Following a prolonged campaign of fortnightly protests in London (recorded in past PNs), the Israeli cosmetics firm Ahava shut its Covent Garden shop in September. Shaftesbury PLC, the shop’s landlord, refused to renew Ahava’s lease because of the effect of anti-occupation demonstrations (and pro-Israeli counter-demonstrations) on adjoining stores. Ahava manufactures its products at the illegal Israeli settlement of Mitzpe Shalem in the occupied West Bank. Solidarity activists have switched their attention to Ahava’s collaboration with King’s College London in research on the toxicity of nanotechnology.
And they call it peace
In August, PN learned for the first time of PUMA Peace, one of the sponsors of the World Peace Festival 2011, which took place 20-27 August in Berlin (no one invited us!). Yes, that’s Puma as in the sportswear company. “Peace starts with me” is a new annual PUMA Peace commission, launched with seven short online films from international artists and filmmakers.
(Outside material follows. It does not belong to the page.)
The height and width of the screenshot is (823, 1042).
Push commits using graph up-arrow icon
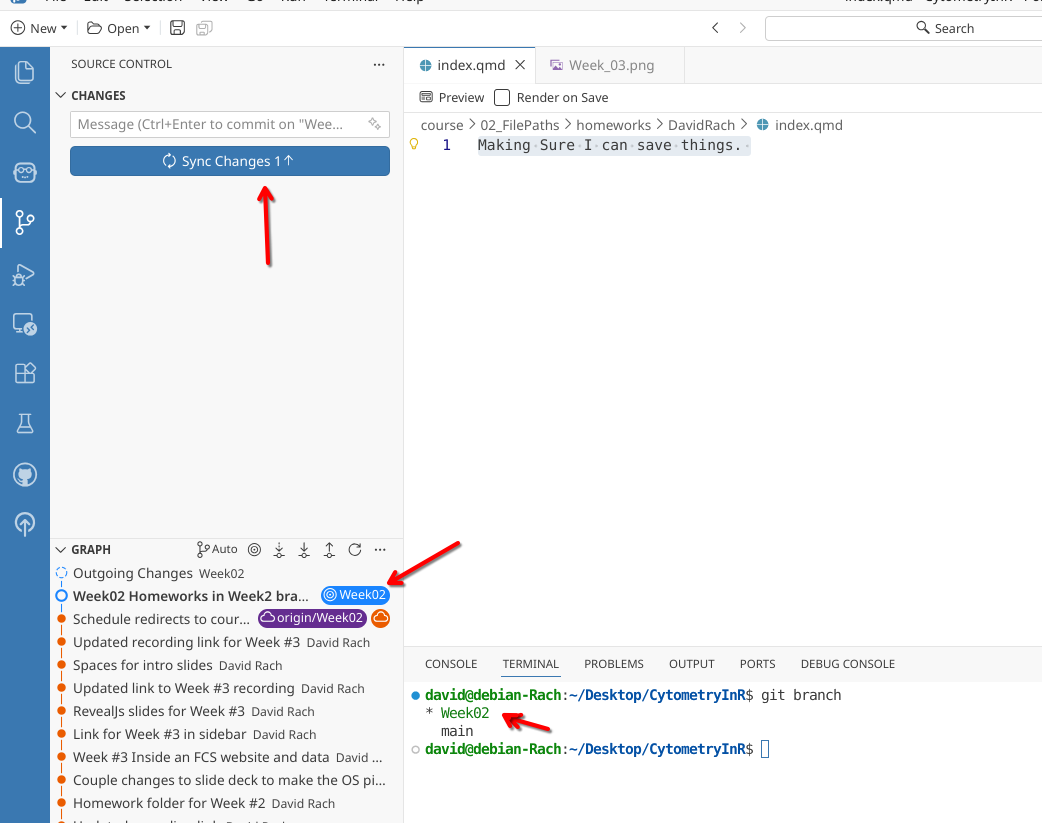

Jochen Zeitz, CEO of the sportswear group, said: “At PUMA we feel that we are uniquely positioned to contribute to making the world a better place for generations to come.” Meanwhile, in another contribution to the concept of peace, it was announced in mid-September that Russian prime minister Vladimir Putin had been nominated for a Chinese alternative to the Nobel Peace Prize, the $15,000 Confucius Peace Prize.